The addition of adjuvant chemotherapy following chemoradiation therapy is currently being evaluated as part of a large multinational clinical trial. The OUTBACK trial (NCT01414608) is randomly assigning women to receive cisplatin (40 mg/m2 weekly for 5 doses) with whole-pelvic radiation therapy (standard chemoradiation therapy) with or without standard chemoradiation therapy plus adjuvant carboplatin (AUC 5 + paclitaxel 155 mg/m2).
Lymph Node Management
Patients who are surgically staged as part of a clinical trial and are found to have small-volume para-aortic nodal disease and controllable pelvic disease may be cured with pelvic and para-aortic radiation therapy. Treatment of patients with unresected periaortic nodes with extended-field radiation therapy leads to long-term disease control in patients with low-volume (<2 cm) nodal disease below L3. A single study (RTOG-7920) showed a survival advantage in patients who received radiation therapy to para-aortic nodes without histologic evidence of disease. Toxic effects are greater with para-aortic radiation than with pelvic radiation alone but were mostly confined to patients with previous abdominopelvic surgery.

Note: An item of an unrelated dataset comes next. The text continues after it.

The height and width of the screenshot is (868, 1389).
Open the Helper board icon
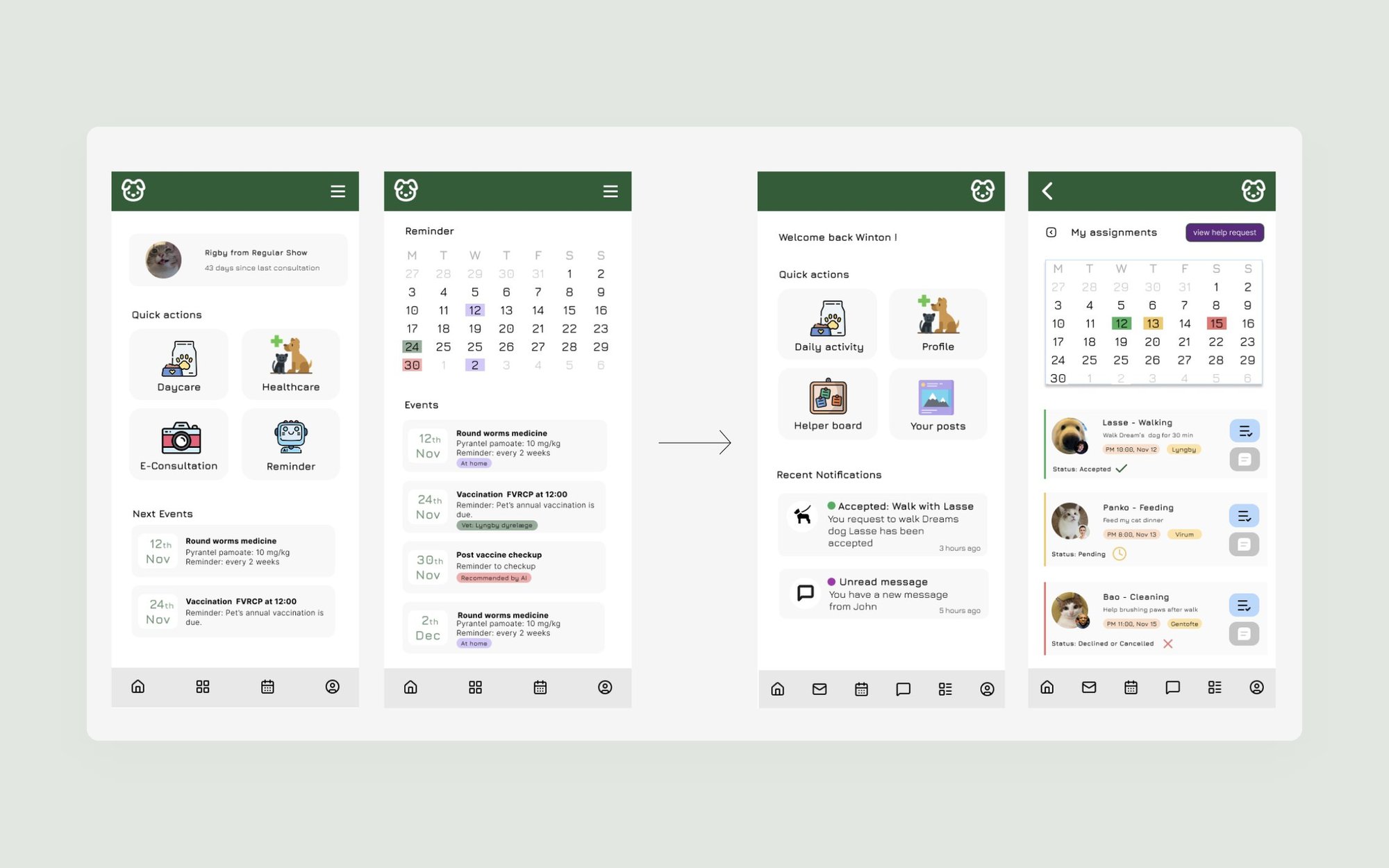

If postoperative EBRT is planned following surgery, extraperitoneal lymph–node sampling is associated with fewer radiation-induced complications than a transperitoneal approach. Patients who underwent extraperitoneal lymph–node sampling had fewer bowel complications than those who had transperitoneal lymph–node sampling.[22,24,25]
The resection of macroscopically involved pelvic nodes may improve rates of local control with postoperative radiation therapy. In addition, prospective data points to improvement in outcomes for patients who undergo resection of positive para-aortic lymph nodes before curative intent chemoradiation therapy; however, only patients with minimal nodal involvement (<5mm) benefited.
Other Treatment Options
- Interstitial brachytherapy.
- Neoadjuvant chemotherapy.
For patients who complete EBRT and have bulky cervical disease such that standard brachytherapy cannot be placed anatomically, interstitial brachytherapy has been used to deliver adequate tumoricidal doses with an acceptable toxicity profile.
Several groups have investigated the role of neoadjuvant chemotherapy to convert patients who are conventional candidates for chemoradiation into candidates for radical surgery.[29,30,31,32,33] Multiple regimens have been used; however, almost all utilize a platinum backbone. The largest randomized trial to date was reported in 2001, and its accrual was completed before the standard of care included the addition of cisplatin to radiation therapy. As a result, although there was an improvement in OS for the experimental arm, the results are not reflective of current practice. This study accrued patients with stages IB through IVA disease, but improvement in the experimental arm was only noted for participants with early stage disease (stages IB, IIA, or IIB).